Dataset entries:
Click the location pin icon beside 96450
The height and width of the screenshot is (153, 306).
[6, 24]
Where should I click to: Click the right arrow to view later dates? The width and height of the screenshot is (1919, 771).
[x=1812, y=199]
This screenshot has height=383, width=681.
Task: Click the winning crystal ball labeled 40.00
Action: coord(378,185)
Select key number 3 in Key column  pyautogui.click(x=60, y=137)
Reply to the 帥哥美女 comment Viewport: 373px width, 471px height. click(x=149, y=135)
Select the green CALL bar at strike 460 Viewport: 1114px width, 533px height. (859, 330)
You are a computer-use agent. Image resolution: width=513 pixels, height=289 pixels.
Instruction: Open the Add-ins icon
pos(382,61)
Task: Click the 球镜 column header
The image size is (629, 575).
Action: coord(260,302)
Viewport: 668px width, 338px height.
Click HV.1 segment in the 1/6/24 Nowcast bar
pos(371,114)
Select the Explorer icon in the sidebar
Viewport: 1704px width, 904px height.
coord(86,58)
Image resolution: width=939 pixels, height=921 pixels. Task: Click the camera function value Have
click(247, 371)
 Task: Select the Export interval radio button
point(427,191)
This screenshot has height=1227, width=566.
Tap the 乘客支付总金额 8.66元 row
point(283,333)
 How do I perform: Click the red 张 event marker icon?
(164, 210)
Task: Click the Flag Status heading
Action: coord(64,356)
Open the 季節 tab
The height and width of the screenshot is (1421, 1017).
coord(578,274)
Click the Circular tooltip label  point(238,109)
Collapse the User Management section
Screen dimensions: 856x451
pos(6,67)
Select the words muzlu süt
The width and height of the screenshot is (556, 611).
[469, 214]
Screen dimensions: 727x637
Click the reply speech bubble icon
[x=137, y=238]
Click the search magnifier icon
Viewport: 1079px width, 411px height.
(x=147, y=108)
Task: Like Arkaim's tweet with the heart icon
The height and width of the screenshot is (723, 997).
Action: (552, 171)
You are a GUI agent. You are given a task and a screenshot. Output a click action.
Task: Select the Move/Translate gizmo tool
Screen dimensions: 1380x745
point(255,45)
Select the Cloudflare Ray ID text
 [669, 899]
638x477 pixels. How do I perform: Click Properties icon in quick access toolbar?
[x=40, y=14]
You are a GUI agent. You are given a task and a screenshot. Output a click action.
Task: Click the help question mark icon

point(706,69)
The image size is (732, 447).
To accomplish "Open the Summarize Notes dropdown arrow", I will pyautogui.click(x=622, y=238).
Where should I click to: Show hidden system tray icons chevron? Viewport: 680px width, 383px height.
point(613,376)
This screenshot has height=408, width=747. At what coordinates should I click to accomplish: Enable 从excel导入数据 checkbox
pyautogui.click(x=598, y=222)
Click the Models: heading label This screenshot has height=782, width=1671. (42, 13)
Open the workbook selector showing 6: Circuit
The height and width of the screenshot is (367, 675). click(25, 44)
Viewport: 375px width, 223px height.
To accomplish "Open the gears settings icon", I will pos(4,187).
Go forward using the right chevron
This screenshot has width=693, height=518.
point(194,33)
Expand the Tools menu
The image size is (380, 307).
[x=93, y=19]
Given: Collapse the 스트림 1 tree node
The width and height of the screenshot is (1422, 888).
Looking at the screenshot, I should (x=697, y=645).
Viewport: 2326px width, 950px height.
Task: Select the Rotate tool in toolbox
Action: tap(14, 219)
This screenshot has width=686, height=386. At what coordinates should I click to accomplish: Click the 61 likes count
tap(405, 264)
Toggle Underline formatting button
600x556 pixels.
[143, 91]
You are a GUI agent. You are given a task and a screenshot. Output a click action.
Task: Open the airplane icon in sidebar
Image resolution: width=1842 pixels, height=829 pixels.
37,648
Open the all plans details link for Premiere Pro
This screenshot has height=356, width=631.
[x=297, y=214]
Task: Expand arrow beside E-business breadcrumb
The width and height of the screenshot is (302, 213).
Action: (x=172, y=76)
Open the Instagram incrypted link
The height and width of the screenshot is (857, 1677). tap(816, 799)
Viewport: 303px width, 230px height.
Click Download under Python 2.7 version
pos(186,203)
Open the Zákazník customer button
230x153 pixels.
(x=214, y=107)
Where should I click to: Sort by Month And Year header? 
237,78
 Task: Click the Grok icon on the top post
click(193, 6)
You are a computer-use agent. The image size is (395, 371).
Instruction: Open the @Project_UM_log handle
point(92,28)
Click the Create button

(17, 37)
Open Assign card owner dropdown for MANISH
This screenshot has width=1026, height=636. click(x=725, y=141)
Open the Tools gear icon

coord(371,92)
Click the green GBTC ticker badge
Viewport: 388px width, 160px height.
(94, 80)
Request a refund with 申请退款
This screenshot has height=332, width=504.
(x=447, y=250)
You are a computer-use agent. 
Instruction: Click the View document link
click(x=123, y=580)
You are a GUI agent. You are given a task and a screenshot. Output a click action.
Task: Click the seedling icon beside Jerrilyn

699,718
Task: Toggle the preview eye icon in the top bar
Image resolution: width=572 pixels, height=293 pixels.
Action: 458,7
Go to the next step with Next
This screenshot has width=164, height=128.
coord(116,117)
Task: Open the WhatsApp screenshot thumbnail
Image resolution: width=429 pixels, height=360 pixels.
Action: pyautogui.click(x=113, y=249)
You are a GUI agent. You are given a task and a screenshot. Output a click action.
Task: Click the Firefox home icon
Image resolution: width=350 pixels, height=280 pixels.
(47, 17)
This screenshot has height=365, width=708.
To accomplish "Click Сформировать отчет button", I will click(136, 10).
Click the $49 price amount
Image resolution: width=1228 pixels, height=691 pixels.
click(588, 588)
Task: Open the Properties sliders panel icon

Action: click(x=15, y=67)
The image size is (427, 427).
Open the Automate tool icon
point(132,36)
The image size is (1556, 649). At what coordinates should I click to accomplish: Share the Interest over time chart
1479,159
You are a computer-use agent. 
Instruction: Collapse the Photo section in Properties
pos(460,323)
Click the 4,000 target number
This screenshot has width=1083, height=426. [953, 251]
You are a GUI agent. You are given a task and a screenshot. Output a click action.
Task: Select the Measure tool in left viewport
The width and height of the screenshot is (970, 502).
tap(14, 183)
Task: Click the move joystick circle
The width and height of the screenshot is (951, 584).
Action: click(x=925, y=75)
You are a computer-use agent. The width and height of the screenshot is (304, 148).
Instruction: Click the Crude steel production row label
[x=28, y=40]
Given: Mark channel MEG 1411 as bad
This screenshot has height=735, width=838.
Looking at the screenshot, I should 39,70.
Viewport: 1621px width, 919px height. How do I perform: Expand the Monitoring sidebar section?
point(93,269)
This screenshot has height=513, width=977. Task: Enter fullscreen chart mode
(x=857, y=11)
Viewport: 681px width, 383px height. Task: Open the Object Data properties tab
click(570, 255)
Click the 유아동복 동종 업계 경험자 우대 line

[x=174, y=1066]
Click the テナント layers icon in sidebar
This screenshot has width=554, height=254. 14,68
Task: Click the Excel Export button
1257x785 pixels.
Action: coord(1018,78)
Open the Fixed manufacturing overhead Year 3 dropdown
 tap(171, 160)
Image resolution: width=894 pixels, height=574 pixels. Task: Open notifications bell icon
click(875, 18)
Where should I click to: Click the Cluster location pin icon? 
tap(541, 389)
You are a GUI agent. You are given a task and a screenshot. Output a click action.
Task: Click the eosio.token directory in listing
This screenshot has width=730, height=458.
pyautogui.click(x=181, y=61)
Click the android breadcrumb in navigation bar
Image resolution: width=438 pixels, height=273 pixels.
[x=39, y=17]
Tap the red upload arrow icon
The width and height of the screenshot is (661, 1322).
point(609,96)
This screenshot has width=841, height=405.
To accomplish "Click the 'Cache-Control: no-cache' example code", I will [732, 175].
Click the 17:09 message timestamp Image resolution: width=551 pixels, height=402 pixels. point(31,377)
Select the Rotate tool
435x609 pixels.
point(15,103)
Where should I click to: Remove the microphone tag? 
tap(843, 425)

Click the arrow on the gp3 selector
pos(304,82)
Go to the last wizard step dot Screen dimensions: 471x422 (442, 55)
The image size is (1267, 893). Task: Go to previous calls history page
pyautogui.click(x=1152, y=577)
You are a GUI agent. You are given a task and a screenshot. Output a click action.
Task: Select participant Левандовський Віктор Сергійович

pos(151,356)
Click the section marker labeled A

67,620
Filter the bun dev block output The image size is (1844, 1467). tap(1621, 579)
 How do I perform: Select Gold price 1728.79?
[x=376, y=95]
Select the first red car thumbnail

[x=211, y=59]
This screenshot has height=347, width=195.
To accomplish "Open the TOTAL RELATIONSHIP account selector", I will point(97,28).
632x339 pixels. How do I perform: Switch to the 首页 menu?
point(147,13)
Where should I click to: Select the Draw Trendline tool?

**STATED PROBLEM:**
Rename "location pin icon" to "map marker icon" in the stretch of entries from the start through the line containing "Select key number", and reproduce that stretch with nothing else changed.

**THE ANSWER:**
Click the map marker icon beside 96450
The height and width of the screenshot is (153, 306).
[6, 24]
Where should I click to: Click the right arrow to view later dates? The width and height of the screenshot is (1919, 771).
[x=1812, y=199]
This screenshot has height=383, width=681.
Task: Click the winning crystal ball labeled 40.00
Action: coord(378,185)
Select key number 3 in Key column  pyautogui.click(x=60, y=137)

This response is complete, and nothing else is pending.